Service providers and oil companies are not taking on any new workers and are looking at cutting staff and investment.
The outlook for North Sea oil isn’t good. Much of the oil in the North Sea now involves deep sea drilling which isn’t profitable if oil falls below a certain level. Chairman of the independent explorers’ association Brindex Robin Allan said that no new projects in the North Sea are profitable with oil below $60 a barrel.
He said the industry would adapt but the process would involve job losses and reducing costs wherever possible. Speaking to the BBC he said there wouldn’t be any new investment and budgets for 2015 were being cut.
Big oil companies are already cutting jobs including ConocoPhillips which is cutting 230 jobs in the UK and announced a 20% reduction in worldwide capital expenditure budget.
Service providers including Schlumberger are also being affected by the fall in oil prices. Schlumberger recently cut back on its UK based fleet of geological survey ships, which resulted in an $800 million loss. The company is also reducing new recruitment and cutting a number of jobs. However, the company has also just won a big contract with Statoil providing drilling and well services off the coast of Shetland.

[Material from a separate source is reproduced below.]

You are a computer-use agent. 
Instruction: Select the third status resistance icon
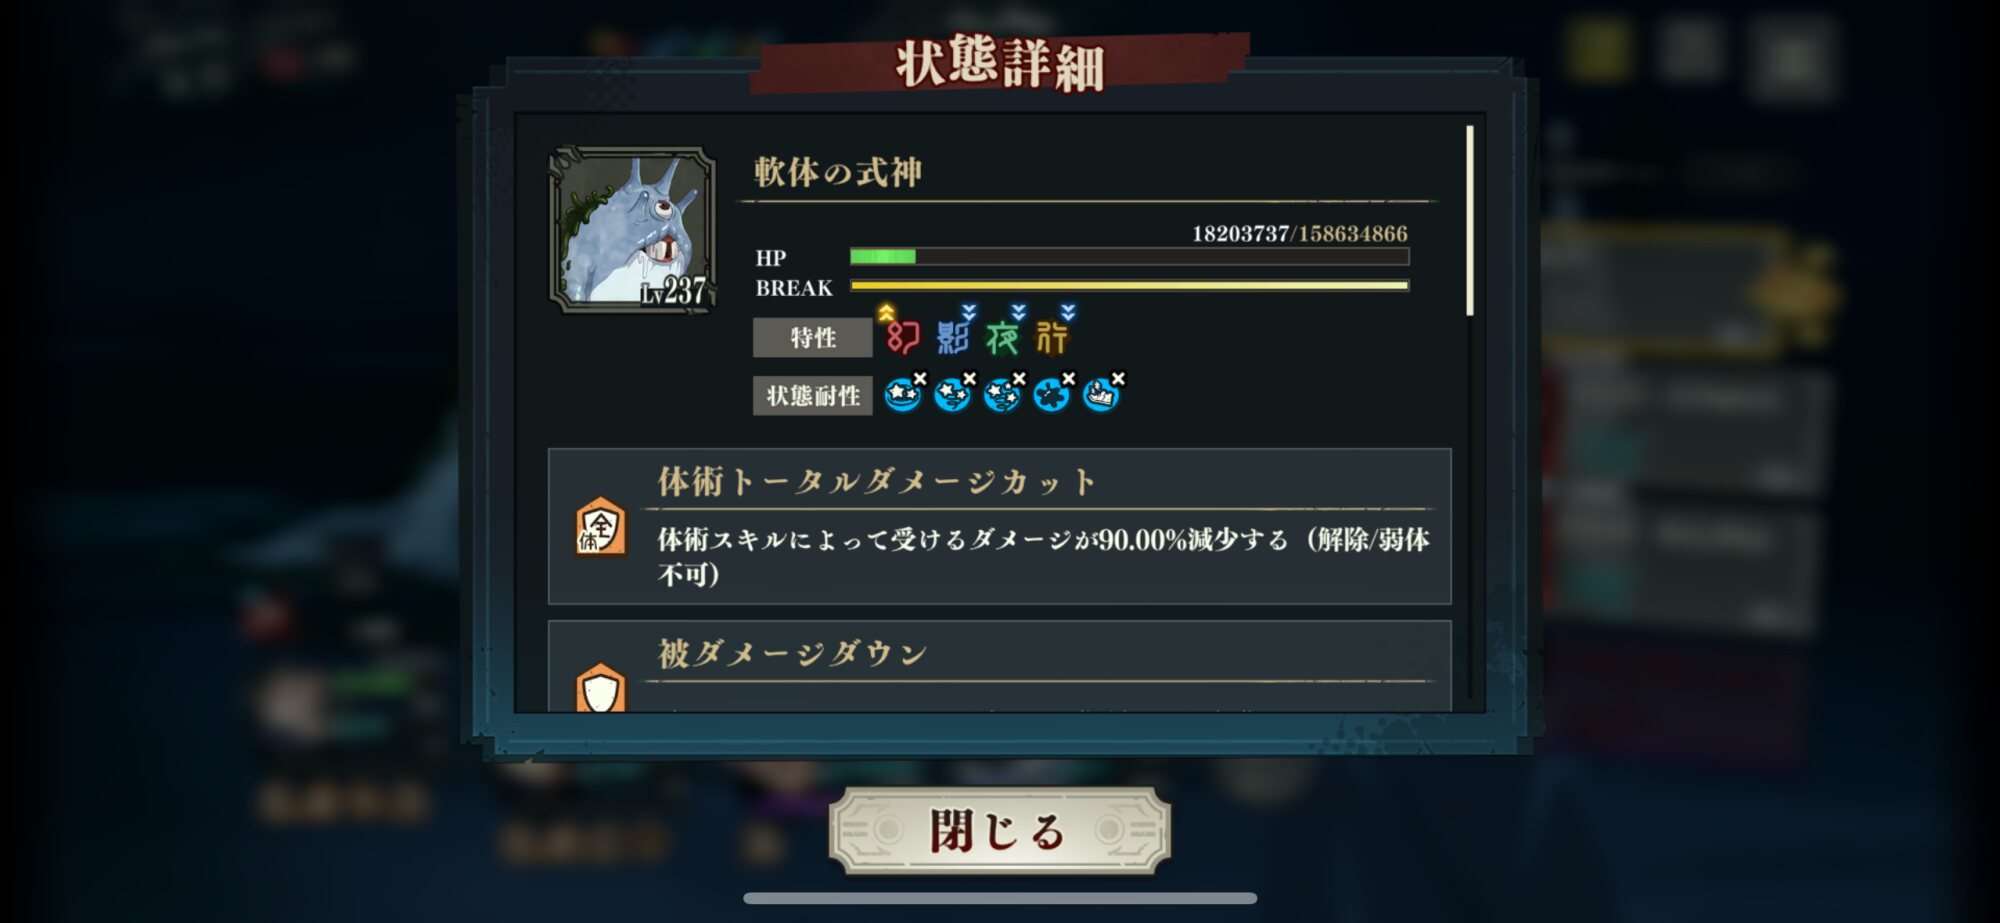click(1003, 394)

North Sea oil production has been in decline for a number of years now and earlier this year Opec (Organisation of the Petroleum Exporting Countries) warned that output from the North Sea could drop to an average of 800,000 barrels a day. Almost two years ago investment in the region was at its highest for 30 years with expectations that this would increase especially when the government introduced tax incentives to boost investment in difficult projects.
The fall in oil prices has put this new investment in doubt and could prove to be a huge setback for North Sea oil. However, Sir Ian Wood, a leading figure in the oil industry, believes prices will stay around $60-$65 a barrel for the next 18 months or so and then recover. Warnings that the oil industry is close to collapse are too dramatic he says although he does admit jobs will be lost over the coming months.